What is asked –
• A. Answer these questions about the text on intersecting chords:
(i) What reason is given for the equation marked (1)?
(ii) What reason is given for the equation marked (2)?
(iii) What equality does part (b) ask to be proved?
• B. Carry the text on intersecting chords forward from its final statement.

Text section –
________________________

Two chords AB and CD of a circle intersect at a point outside the circle. Prove that
(a) $\triangle \mathrm{PAC} \sim \triangle \mathrm{PDB}$
(b) PA. PB = PC. PD
Given: AB and CD are two chords
To Prove:
(a) $\triangle \mathrm{PAC} \sim \triangle \mathrm{PDB}$
(b) PA. PB $=$ PC. PD
Proof:
$\angle \mathrm{ABD}+\angle \mathrm{ACD}=180^{\circ}$ ........(1)
(Opposite angles of a cyclic quadrilateral are supplementary)
$\angle \mathrm{PCA}+\angle \mathrm{ACD}=180^{\circ}$ ...........(2)
(Linear Pair Angles)

________________________

Data section –
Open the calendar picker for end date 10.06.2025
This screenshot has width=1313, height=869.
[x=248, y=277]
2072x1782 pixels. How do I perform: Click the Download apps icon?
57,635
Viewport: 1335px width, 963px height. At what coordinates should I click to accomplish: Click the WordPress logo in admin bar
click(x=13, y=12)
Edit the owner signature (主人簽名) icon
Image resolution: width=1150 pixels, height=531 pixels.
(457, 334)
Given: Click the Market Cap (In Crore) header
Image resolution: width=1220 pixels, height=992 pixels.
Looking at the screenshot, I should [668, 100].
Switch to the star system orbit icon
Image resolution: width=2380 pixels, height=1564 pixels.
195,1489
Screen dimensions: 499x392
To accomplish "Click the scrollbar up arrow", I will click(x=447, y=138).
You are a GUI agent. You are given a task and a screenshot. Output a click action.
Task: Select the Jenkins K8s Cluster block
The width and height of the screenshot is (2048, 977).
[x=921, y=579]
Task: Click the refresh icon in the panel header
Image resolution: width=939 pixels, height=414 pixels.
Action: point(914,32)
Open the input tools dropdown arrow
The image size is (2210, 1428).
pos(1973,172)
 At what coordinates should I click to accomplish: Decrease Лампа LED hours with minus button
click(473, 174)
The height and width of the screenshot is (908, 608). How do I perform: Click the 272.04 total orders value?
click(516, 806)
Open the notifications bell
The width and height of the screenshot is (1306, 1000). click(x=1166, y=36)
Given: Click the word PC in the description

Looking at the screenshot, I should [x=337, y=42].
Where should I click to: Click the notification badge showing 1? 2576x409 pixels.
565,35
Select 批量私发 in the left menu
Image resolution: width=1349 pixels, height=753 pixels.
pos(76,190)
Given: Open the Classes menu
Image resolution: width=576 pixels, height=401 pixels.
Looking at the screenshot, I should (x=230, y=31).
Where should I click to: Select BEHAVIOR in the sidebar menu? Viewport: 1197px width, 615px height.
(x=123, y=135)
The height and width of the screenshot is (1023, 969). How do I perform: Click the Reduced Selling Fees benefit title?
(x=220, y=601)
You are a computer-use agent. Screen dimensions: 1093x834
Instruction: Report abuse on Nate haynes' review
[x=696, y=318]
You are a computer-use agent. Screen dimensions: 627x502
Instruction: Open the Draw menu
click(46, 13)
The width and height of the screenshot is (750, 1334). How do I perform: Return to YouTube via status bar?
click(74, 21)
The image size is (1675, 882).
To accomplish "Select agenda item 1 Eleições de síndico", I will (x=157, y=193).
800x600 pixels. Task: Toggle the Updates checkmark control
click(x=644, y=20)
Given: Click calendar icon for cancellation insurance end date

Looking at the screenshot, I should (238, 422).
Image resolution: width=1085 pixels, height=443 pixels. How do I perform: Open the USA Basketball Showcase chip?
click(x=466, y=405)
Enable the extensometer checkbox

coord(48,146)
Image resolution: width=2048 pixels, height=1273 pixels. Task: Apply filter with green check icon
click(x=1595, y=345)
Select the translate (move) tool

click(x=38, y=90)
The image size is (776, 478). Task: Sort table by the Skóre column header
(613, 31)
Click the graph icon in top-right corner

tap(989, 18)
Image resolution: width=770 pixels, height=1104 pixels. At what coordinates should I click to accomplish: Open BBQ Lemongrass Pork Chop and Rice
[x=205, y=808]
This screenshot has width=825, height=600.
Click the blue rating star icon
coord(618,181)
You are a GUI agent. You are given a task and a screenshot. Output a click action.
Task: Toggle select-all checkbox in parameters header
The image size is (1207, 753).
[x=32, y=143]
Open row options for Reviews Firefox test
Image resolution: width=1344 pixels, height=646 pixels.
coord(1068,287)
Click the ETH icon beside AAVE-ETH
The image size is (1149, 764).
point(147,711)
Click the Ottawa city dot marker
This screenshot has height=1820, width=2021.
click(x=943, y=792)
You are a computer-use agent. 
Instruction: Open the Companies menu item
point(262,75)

________________________

Responses by task –
• A.
(i) Opposite angles of a cyclic quadrilateral are supplementary.
(ii) Linear Pair Angles.
(iii) PA. PB = PC. PD

• B.
Using (1) and (2), we get
$\angle \mathrm{ABD}=\angle \mathrm{PCA}$
$\angle \mathrm{A}=\angle \mathrm{A} \quad$ (Common)
By AA similarity-criterion $\triangle \mathrm{PAC} \sim \triangle \mathrm{PDB}$
When two triangles are similar, then the ratios of the lengths of their corresponding sides are proportional.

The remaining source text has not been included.